As most of the rugby public's attention now turns to Ireland's mouth-watering summer tour to New Zealand, rest assured Leo Cullen and Stuart Lancaster will already have begun their deep dive into why Leinster came up short in Europe and in the URC.
 
For the 20 Leinster players lucky enough to have been selected in Andy Farrell's 40-strong Ireland squad, the next few weeks will occupy their minds, while those back home take a well-earned break before returning for pre-season.
 
Safe in the knowledge that next year's Champions Cup final will be held at the Aviva Stadium, there will be even greater motivation in the Leinster ranks to complete the 'drive for five' and add that elusive fifth star to their jersey.
 
A quick glance at the Ireland squad will tell you that Leinster's strength in depth is in rude health because outside of the vastly experienced campaigners such as captain Johnny Sexton, Cian Healy, Robbie Henshaw and Tadhg Furlong, there is a plethora of exciting young stars who have earned their seat on the plane to New Zealand.
 
Of the five uncapped faces in Farrell's squad, three are Leinster players, with Ciarán Frawley, Jimmy O'Brien and Joe McCarthy all selected on merit.
 
Crucially, the trio have previously spent time in Ireland camp, which is generally an indication that a first cap isn't too far away. Of course, once you step foot into the High Performance Centre (HPC) in Dublin, you must deliver, and Frawley, O'Brien and McCarthy are known to have impressed the Ireland coaches.

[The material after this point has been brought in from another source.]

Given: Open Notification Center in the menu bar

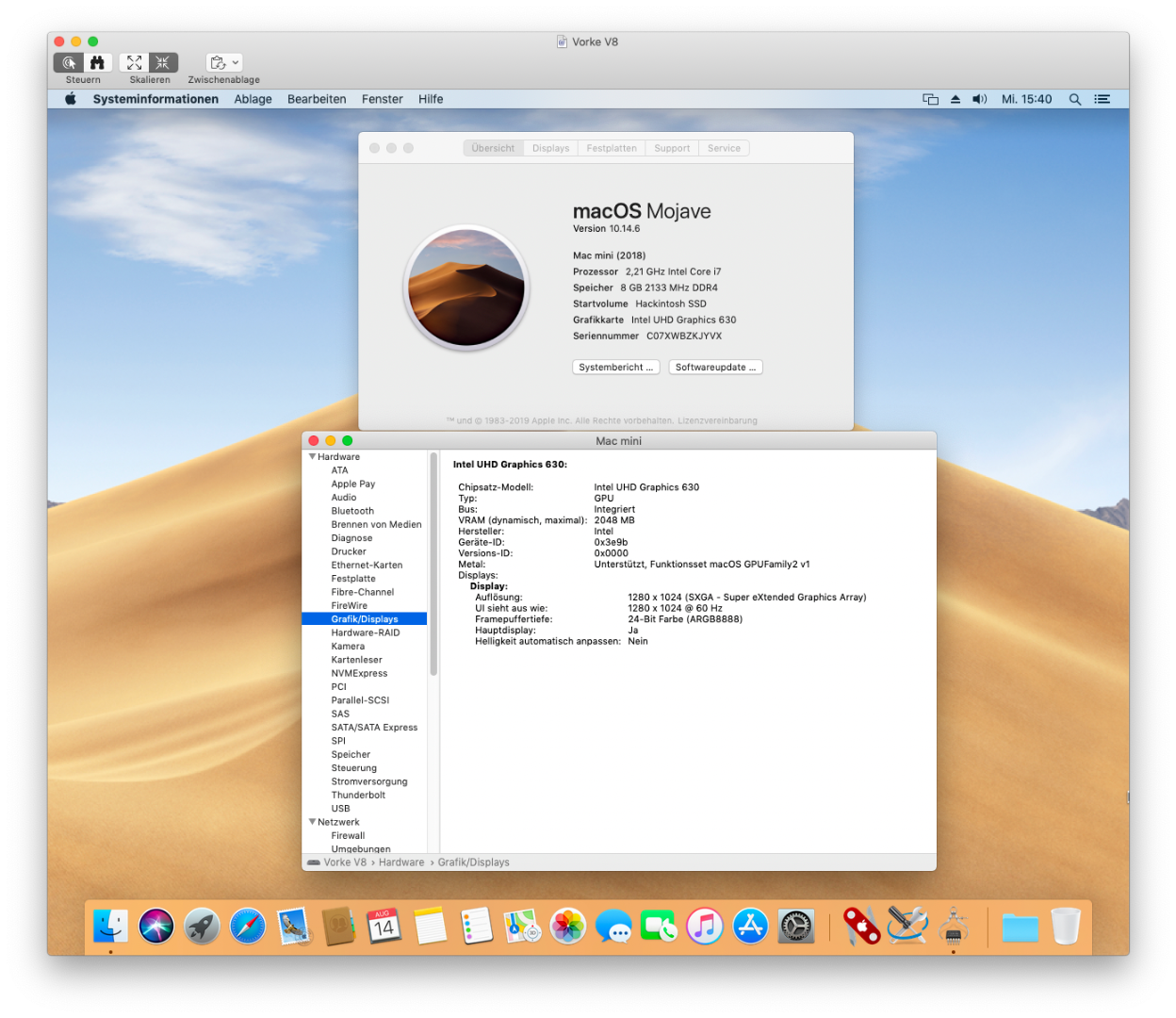Looking at the screenshot, I should [x=1102, y=99].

Frawley has enjoyed another fine season in which his reputation has been enhanced, even if he faces stiff competition for game-time from the likes of Henshaw.

The Skerries man's versatility in that he can play centre or out-half is hugely valuable, especially when it comes to a tour at the other side of the world. An outstanding playmaker, there is a sense that Frawley (24) can really kick on to even greater heights over the next few weeks. 
 
O'Brien's breakthrough season has felt like a long time coming, yet given the calibre of players vying for spots in the Leinster back-line, that's hardly a surprise. Like his good friend Hugo Keenan, O'Brien (25) previously spent time in the Ireland Sevens setup – a worthwhile experience which has clearly stood to him.
 
The Kildare native has made the Leinster right wing spot his own, with his four tries in Bath earlier this year, the highlight of an excellent campaign. McCarthy may be the youngest of the uncapped Leinster trio at 21, yet the powerful lock has been ear-marked as a future star from a long way out.

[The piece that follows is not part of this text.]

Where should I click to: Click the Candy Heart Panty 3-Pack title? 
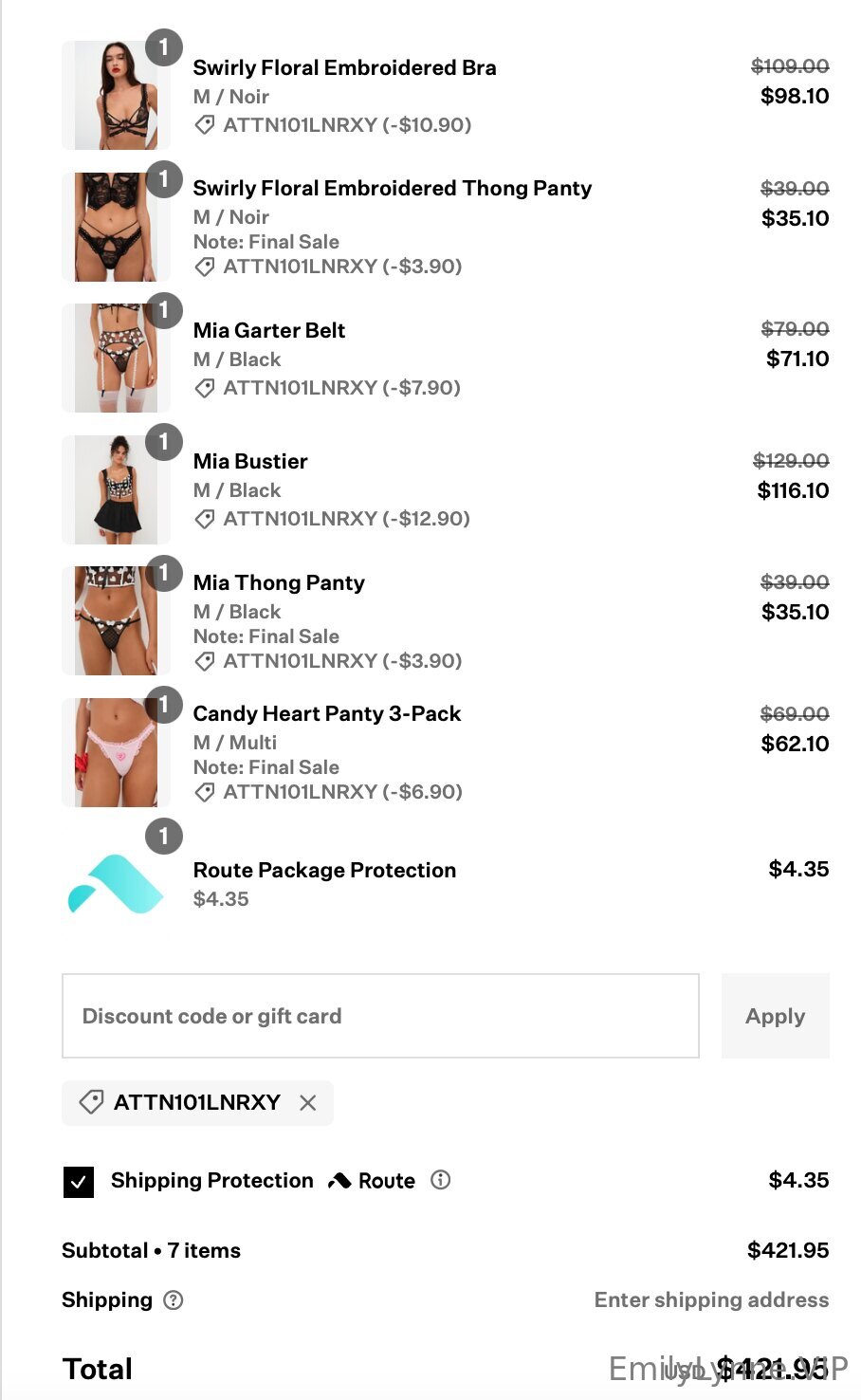pos(327,713)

Having impressed in school with Blackrock and later in college with Trinity, Cullen, in tandem with Farrell, has been keen to fast track his development. McCarthy looks certain to feature in New Zealand, it is merely a question of whether it will be in the Test Series against the All Blacks or in the two clashes with the Māori All Blacks.

As well as the uncapped Leinster players hoping for their Ireland debuts, the likes of Dan Sheehan, Harry Byrne and Ryan Baird have won less than 10 caps. Sheehan looks set to play a prominent role against the All Blacks, particularly in light of Rónan Kelleher's untimely shoulder injury, which has ruled him out of the tour.

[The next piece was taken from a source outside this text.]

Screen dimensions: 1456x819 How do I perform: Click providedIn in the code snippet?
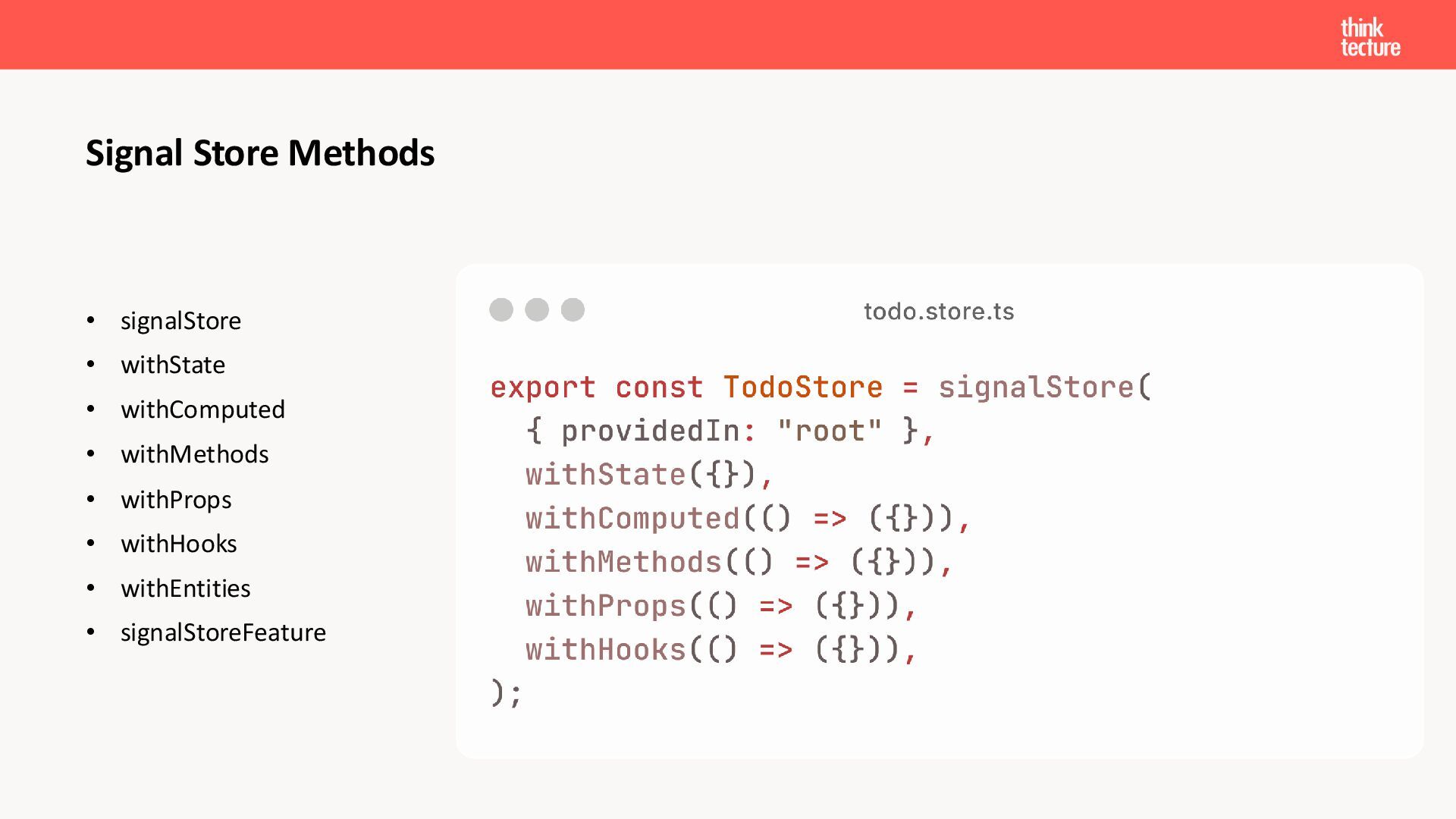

Sheehan's meteoric rise is best summed up by the fact that he was crowned Young Player of the Year at Leinster's recent annual awards ceremony. The all-action hooker is an outstanding talent and despite his relative inexperience and the fact that he is still only 23, Sheehan will have a major say in whether Ireland can beat New Zealand on home soil for the first time.

Harry Byrne gets a big chance to impress at out-half after edging out his older brother Ross from the squad, as Baird looks to remind everyone of his undoubted potential in the back-row.

Fresh from sweeping the boards at this year's awards, Josh van der Flier will look to build again, while there is a welcome return from injury for Jordan Larmour, who finished the season well with Leinster.
 
As ever, Andrew Porter, James Ryan, Caelan Doris, Jack Conan, Jamison Gibson-Park, Garry Ringrose, James Lowe, and Hugo Keenan will be front and centre in Ireland's plans.
It promises to be an enthralling tour in New Zealand, and with Leinster once again heavily influencing proceedings, there will be no better way of easing the disappointment of the season just gone, by creating history in the All Blacks' backyard.